DO THIS = Rewrite everything from the line containing "The width and" down to the end of the items as a Markdown table with the columns Row and Line, skipping blank lines. Leave the pictures out of the table.

MATERIAL SHOWN =
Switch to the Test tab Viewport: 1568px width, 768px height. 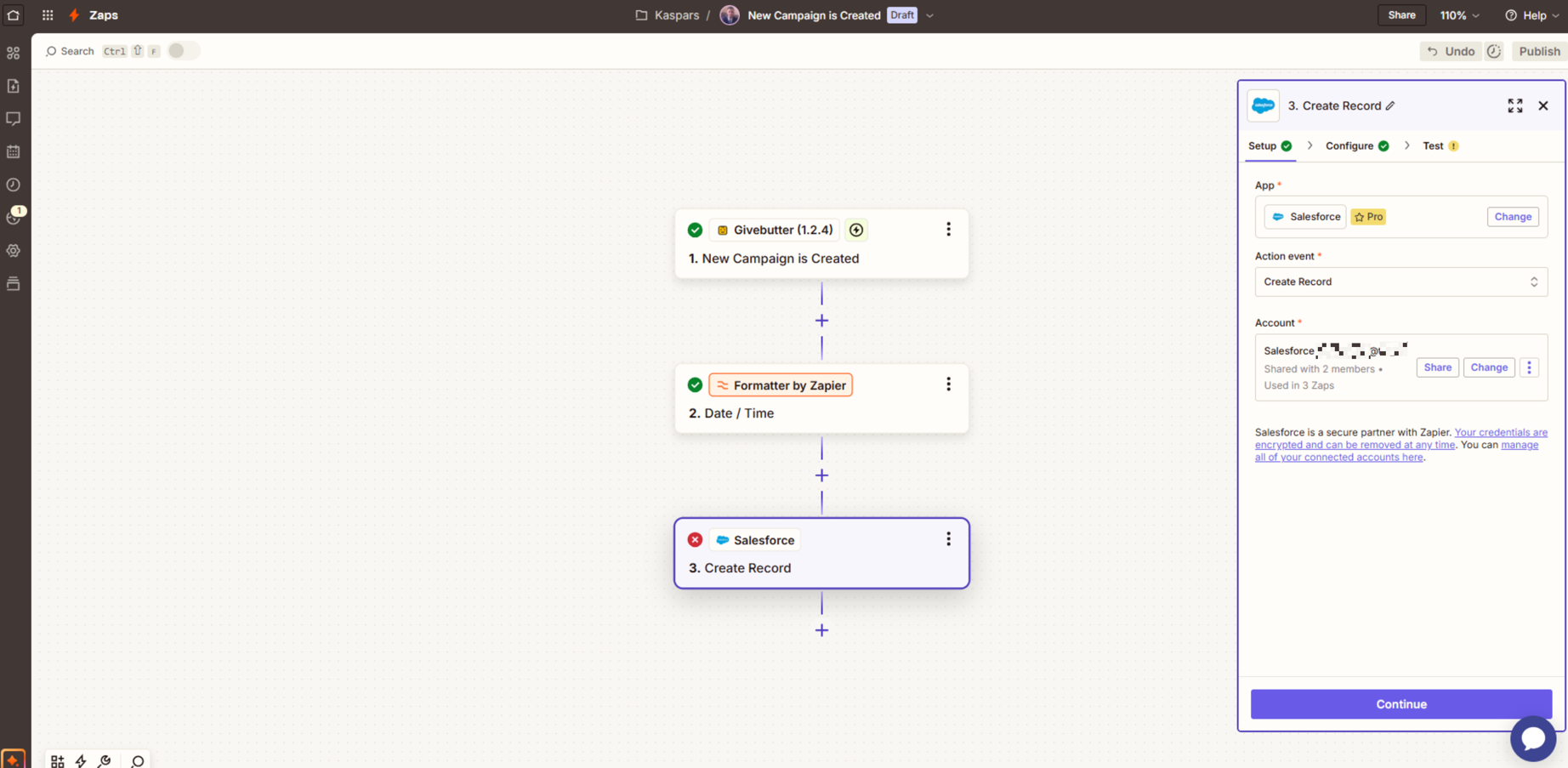[1440, 145]
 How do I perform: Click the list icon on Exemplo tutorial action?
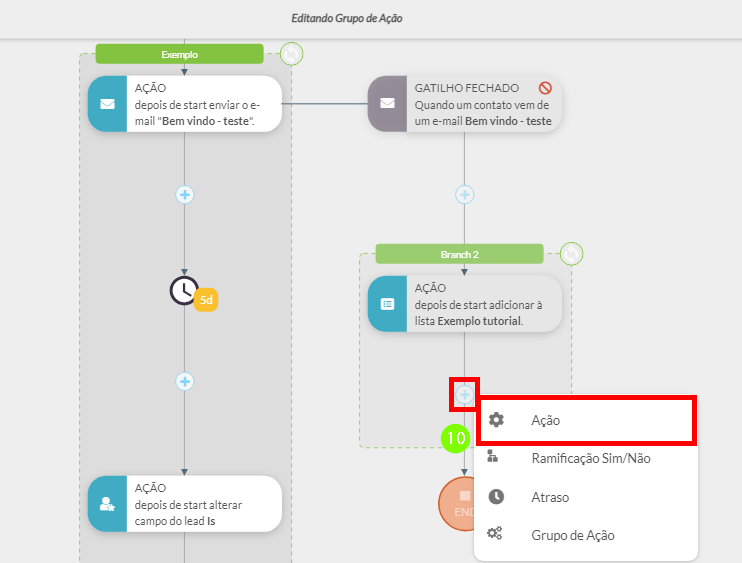pyautogui.click(x=387, y=303)
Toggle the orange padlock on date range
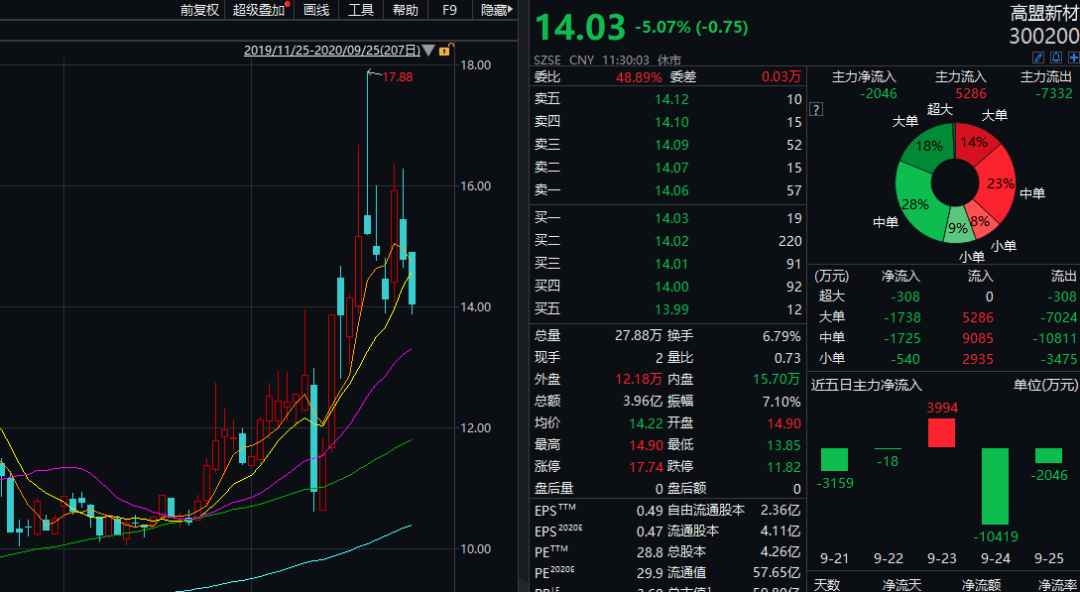 click(x=446, y=50)
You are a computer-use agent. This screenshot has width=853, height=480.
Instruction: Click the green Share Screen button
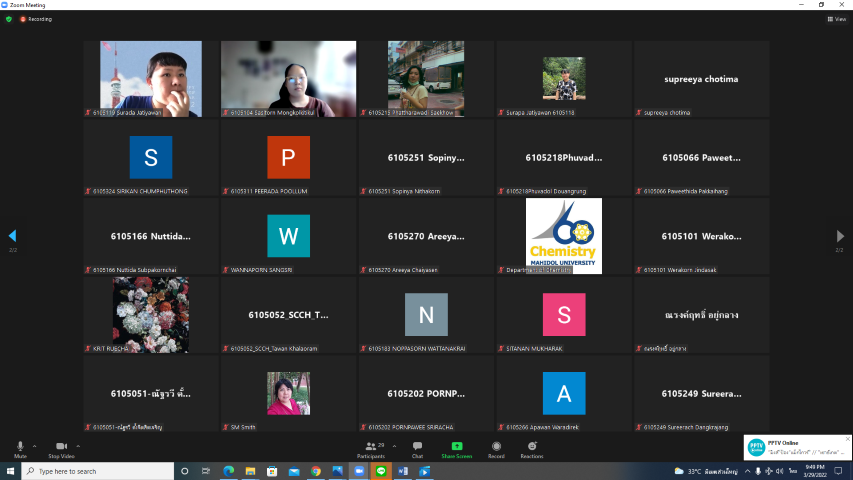coord(457,448)
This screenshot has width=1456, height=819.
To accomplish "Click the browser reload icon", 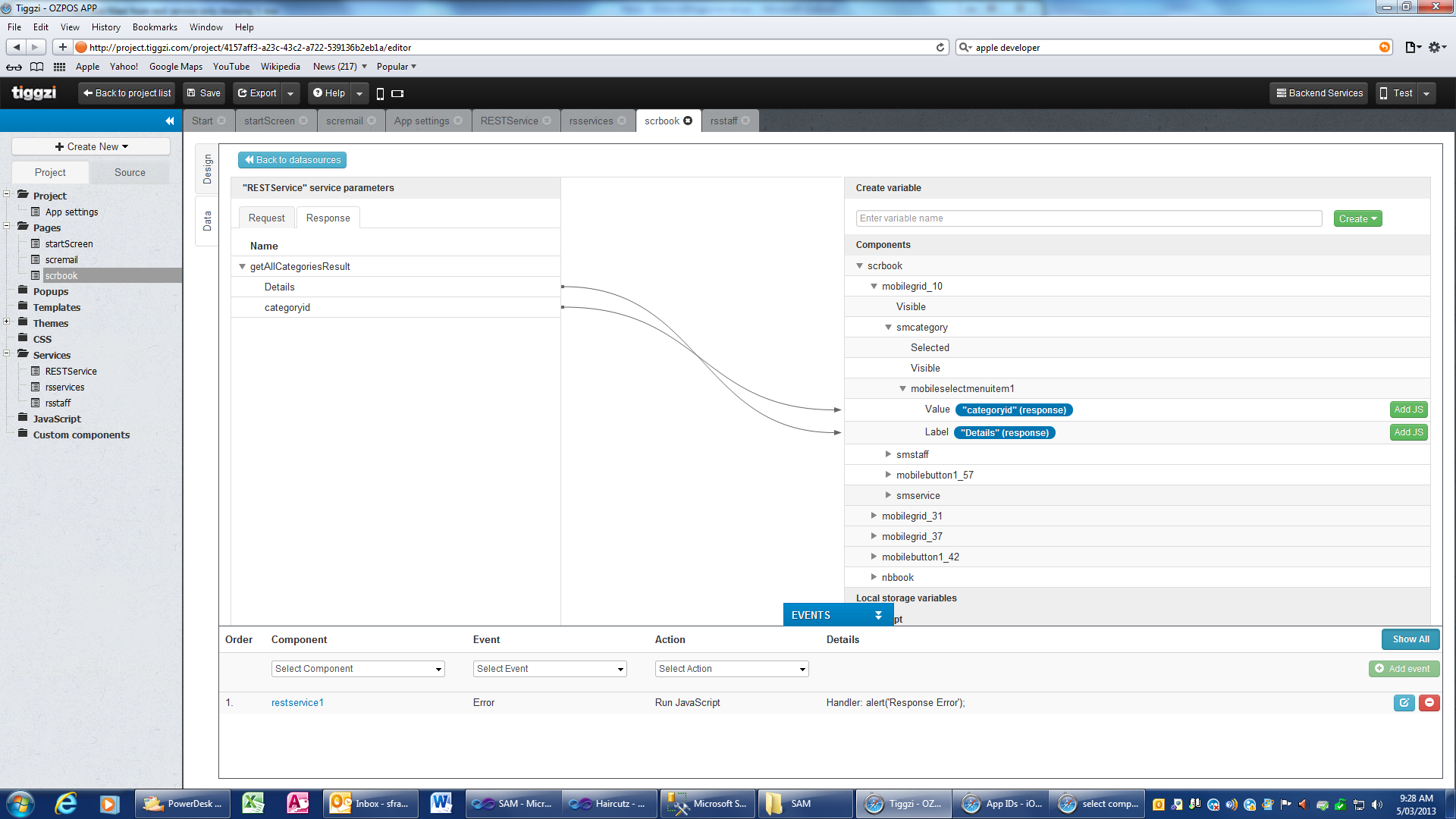I will coord(940,47).
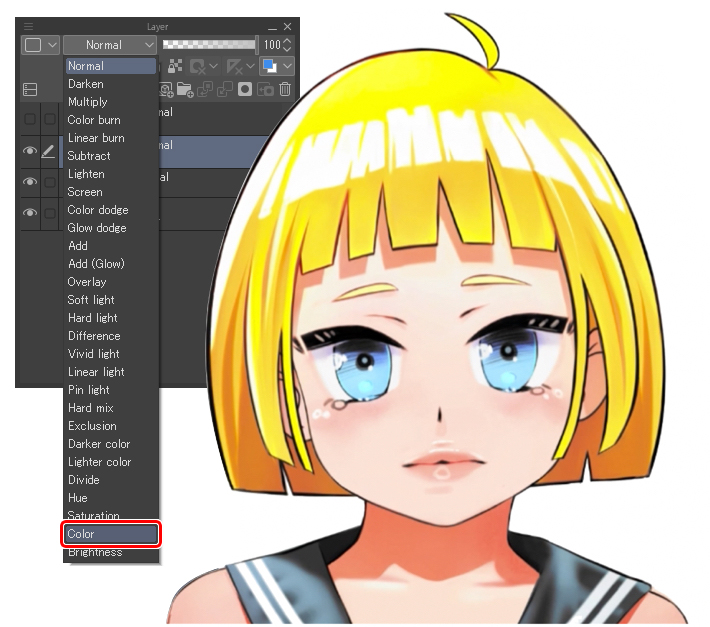Click the lock transparent pixels checkerboard icon

(x=175, y=66)
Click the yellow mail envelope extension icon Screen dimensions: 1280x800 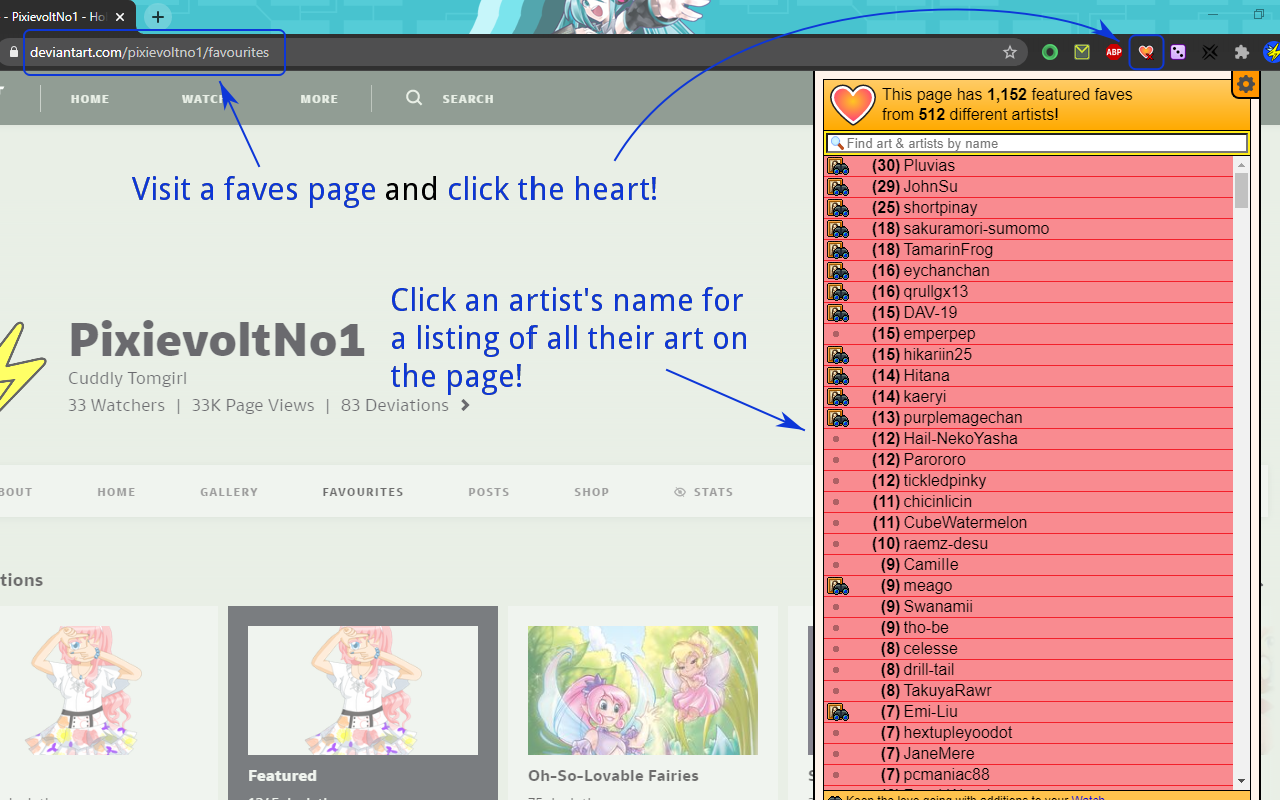(1082, 52)
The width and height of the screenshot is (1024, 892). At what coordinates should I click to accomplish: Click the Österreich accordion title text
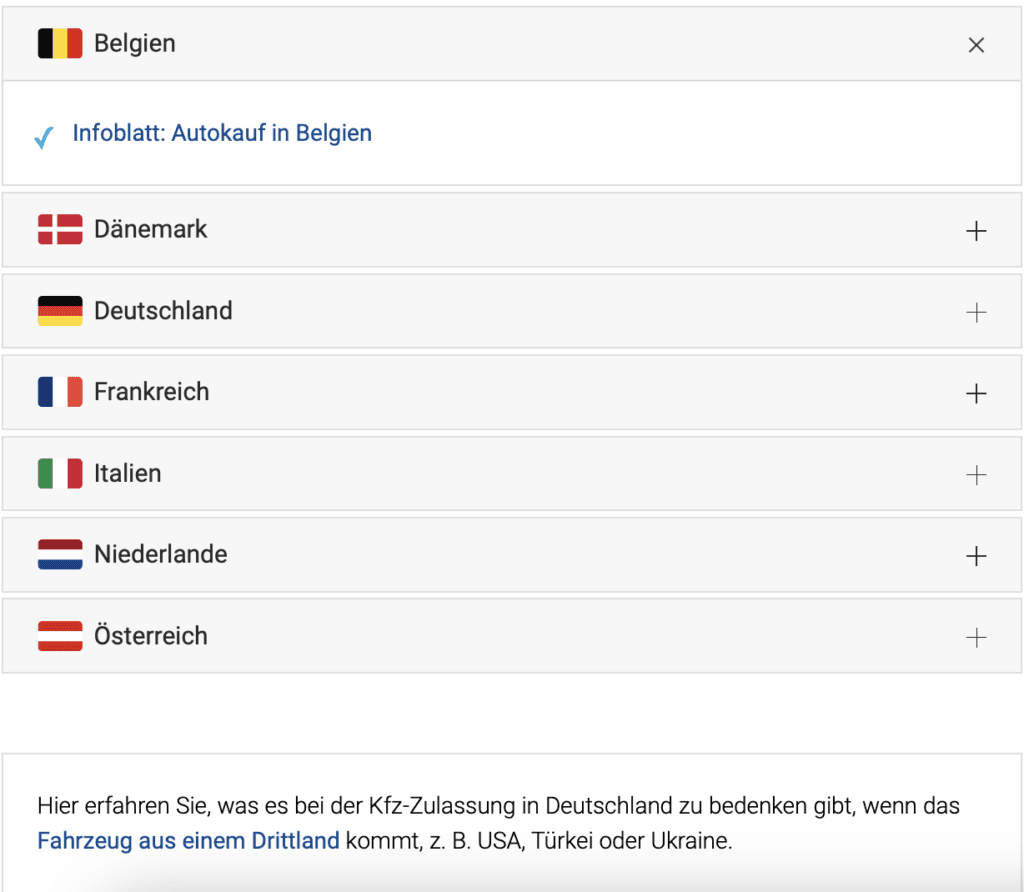tap(151, 636)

SOLVED EXERCISE =
| Row | Line |
|---|---|
| 1 | The width and height of the screenshot is (1024, 892). At what coordinates should I click to accomplish: Click the Österreich accordion title text |
| 2 | tap(151, 636) |